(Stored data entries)

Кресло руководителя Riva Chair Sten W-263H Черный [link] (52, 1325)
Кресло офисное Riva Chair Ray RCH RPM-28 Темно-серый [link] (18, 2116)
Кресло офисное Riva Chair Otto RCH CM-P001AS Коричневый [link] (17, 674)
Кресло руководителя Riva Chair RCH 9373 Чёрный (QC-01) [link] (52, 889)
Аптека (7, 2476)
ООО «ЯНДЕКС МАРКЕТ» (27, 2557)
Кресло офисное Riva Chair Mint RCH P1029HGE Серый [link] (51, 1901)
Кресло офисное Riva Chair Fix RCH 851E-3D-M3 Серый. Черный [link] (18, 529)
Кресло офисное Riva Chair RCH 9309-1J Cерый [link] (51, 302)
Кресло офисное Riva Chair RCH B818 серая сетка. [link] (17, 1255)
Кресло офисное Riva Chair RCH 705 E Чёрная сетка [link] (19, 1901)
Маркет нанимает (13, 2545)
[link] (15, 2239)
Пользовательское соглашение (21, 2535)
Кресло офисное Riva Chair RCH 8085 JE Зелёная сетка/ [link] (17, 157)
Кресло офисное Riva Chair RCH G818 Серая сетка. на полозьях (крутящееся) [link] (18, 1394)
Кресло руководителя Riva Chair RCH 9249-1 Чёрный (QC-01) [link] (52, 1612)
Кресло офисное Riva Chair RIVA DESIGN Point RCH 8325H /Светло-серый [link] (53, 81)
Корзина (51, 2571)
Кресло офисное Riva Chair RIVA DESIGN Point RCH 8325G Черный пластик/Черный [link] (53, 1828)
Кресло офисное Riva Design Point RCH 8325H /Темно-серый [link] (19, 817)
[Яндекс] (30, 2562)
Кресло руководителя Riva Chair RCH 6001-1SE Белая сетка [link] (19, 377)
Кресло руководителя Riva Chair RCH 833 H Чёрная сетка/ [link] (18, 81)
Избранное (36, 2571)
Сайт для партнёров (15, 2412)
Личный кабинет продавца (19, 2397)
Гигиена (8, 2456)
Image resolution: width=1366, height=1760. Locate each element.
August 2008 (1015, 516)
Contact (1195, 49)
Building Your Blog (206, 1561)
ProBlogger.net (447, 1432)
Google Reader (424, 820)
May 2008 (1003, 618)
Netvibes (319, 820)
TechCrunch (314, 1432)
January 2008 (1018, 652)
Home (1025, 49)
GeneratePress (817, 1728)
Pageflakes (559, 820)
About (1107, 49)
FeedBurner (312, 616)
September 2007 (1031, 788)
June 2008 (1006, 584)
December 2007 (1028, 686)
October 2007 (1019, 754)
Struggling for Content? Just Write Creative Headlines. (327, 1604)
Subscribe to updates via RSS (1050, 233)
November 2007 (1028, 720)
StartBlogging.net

## What the task requires
Write the entries out once more, exactly as given.

## The answer
Кресло руководителя Riva Chair Sten W-263H Черный [link] (52, 1325)
Кресло офисное Riva Chair Ray RCH RPM-28 Темно-серый [link] (18, 2116)
Кресло офисное Riva Chair Otto RCH CM-P001AS Коричневый [link] (17, 674)
Кресло руководителя Riva Chair RCH 9373 Чёрный (QC-01) [link] (52, 889)
Аптека (7, 2476)
ООО «ЯНДЕКС МАРКЕТ» (27, 2557)
Кресло офисное Riva Chair Mint RCH P1029HGE Серый [link] (51, 1901)
Кресло офисное Riva Chair Fix RCH 851E-3D-M3 Серый. Черный [link] (18, 529)
Кресло офисное Riva Chair RCH 9309-1J Cерый [link] (51, 302)
Кресло офисное Riva Chair RCH B818 серая сетка. [link] (17, 1255)
Кресло офисное Riva Chair RCH 705 E Чёрная сетка [link] (19, 1901)
Маркет нанимает (13, 2545)
[link] (15, 2239)
Пользовательское соглашение (21, 2535)
Кресло офисное Riva Chair RCH 8085 JE Зелёная сетка/ [link] (17, 157)
Кресло офисное Riva Chair RCH G818 Серая сетка. на полозьях (крутящееся) [link] (18, 1394)
Кресло руководителя Riva Chair RCH 9249-1 Чёрный (QC-01) [link] (52, 1612)
Кресло офисное Riva Chair RIVA DESIGN Point RCH 8325H /Светло-серый [link] (53, 81)
Корзина (51, 2571)
Кресло офисное Riva Chair RIVA DESIGN Point RCH 8325G Черный пластик/Черный [link] (53, 1828)
Кресло офисное Riva Design Point RCH 8325H /Темно-серый [link] (19, 817)
[Яндекс] (30, 2562)
Кресло руководителя Riva Chair RCH 6001-1SE Белая сетка [link] (19, 377)
Кресло руководителя Riva Chair RCH 833 H Чёрная сетка/ [link] (18, 81)
Избранное (36, 2571)
Сайт для партнёров (15, 2412)
Личный кабинет продавца (19, 2397)
Гигиена (8, 2456)
Image resolution: width=1366, height=1760. Locate each element.
August 2008 (1015, 516)
Contact (1195, 49)
Building Your Blog (206, 1561)
ProBlogger.net (447, 1432)
Google Reader (424, 820)
May 2008 (1003, 618)
Netvibes (319, 820)
TechCrunch (314, 1432)
January 2008 (1018, 652)
Home (1025, 49)
GeneratePress (817, 1728)
Pageflakes (559, 820)
About (1107, 49)
FeedBurner (312, 616)
September 2007 (1031, 788)
June 2008 (1006, 584)
December 2007 (1028, 686)
October 2007 (1019, 754)
Struggling for Content? Just Write Creative Headlines. (327, 1604)
Subscribe to updates via RSS (1050, 233)
November 2007 (1028, 720)
StartBlogging.net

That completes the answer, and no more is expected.